From cd1318e424934e9212a9edb352c0ef1026a0981a Mon Sep 17 00:00:00 2001
From: Yingge He <yinggeh@nvidia.com>
Date: Fri, 19 Jul 2024 14:39:00 -0700
Subject: [PATCH 3/3] Improve readability

---
 src/python_be.cc | 5 +----
 1 file changed, 1 insertion(+), 4 deletions(-)
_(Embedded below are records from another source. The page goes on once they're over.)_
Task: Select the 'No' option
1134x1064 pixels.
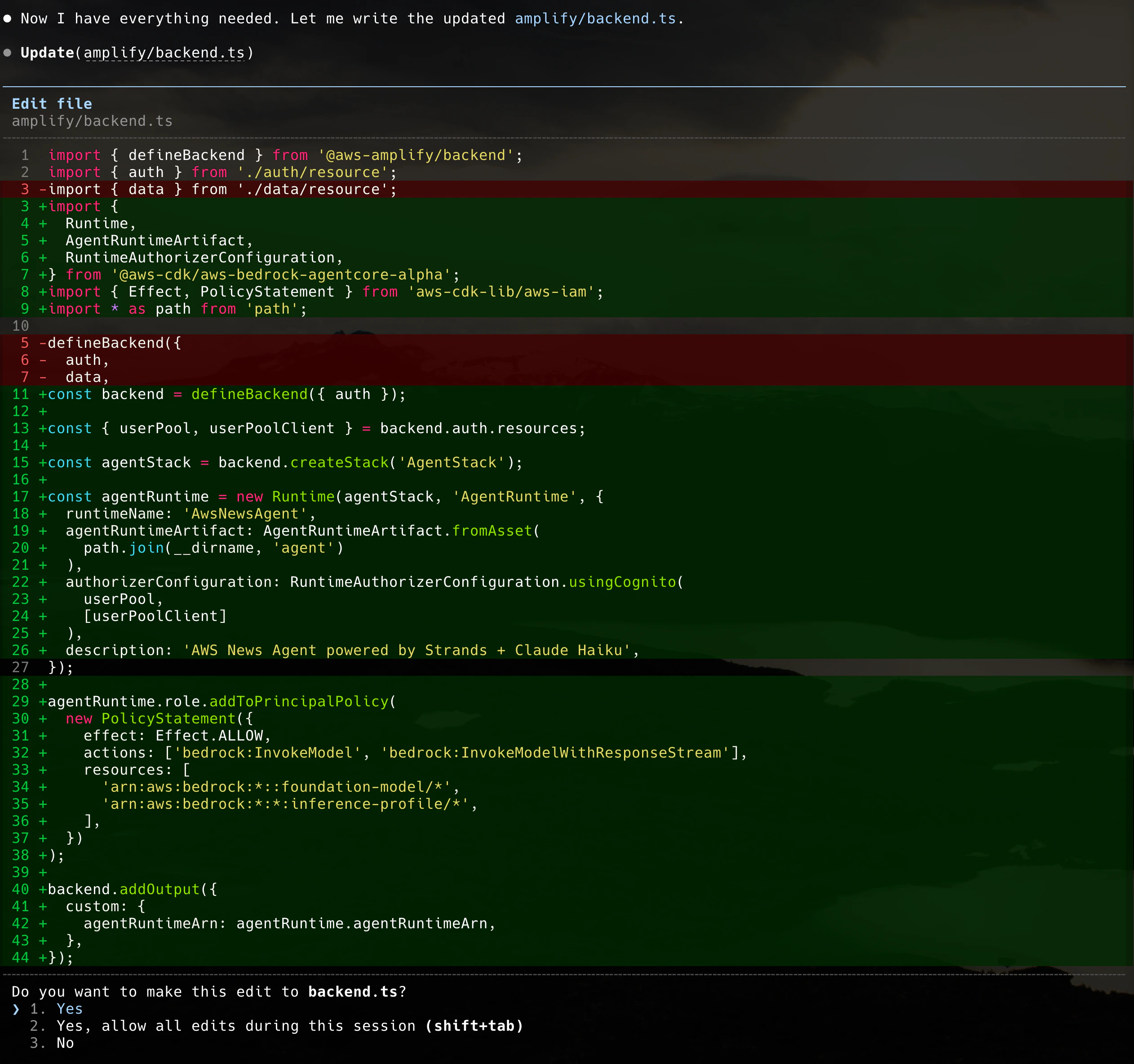Action: (x=65, y=1043)
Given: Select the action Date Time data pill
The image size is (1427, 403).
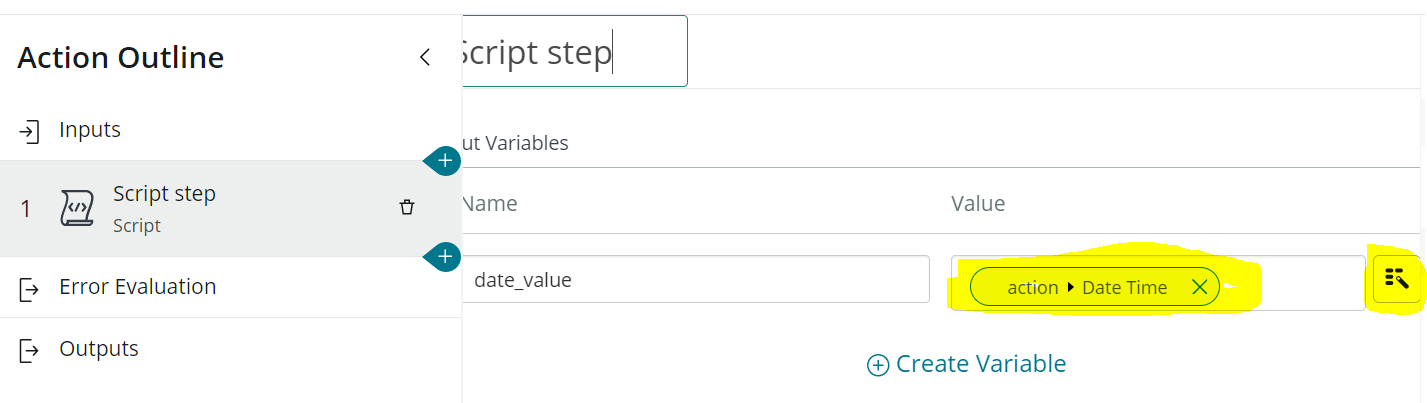Looking at the screenshot, I should coord(1095,287).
diff --git a/src/python_be.cc b/src/python_be.cc
index e19a5db6..2212176d 100644
--- a/src/python_be.cc
+++ b/src/python_be.cc
@@ -429,12 +429,9 @@ ModelInstanceState::GetInputTensor(
       const char* content = reinterpret_cast<char*>(input_tensor->DataPtr());
       size_t content_byte_size = input_tensor->ByteSize();
       const size_t request_element_cnt = GetElementCount(input_tensor->Dims());
-      size_t element_idx = 0;  // placeholder
-      auto callback = [](const size_t, const char*, const uint32_t) {
-      };  // no-op
       RETURN_IF_ERROR(ValidateStringBuffer(
           content, content_byte_size, request_element_cnt, input_name,
-          &element_idx, callback));
+          nullptr /* str_list */));
     }
   } else {
 #ifdef TRITON_ENABLE_GPU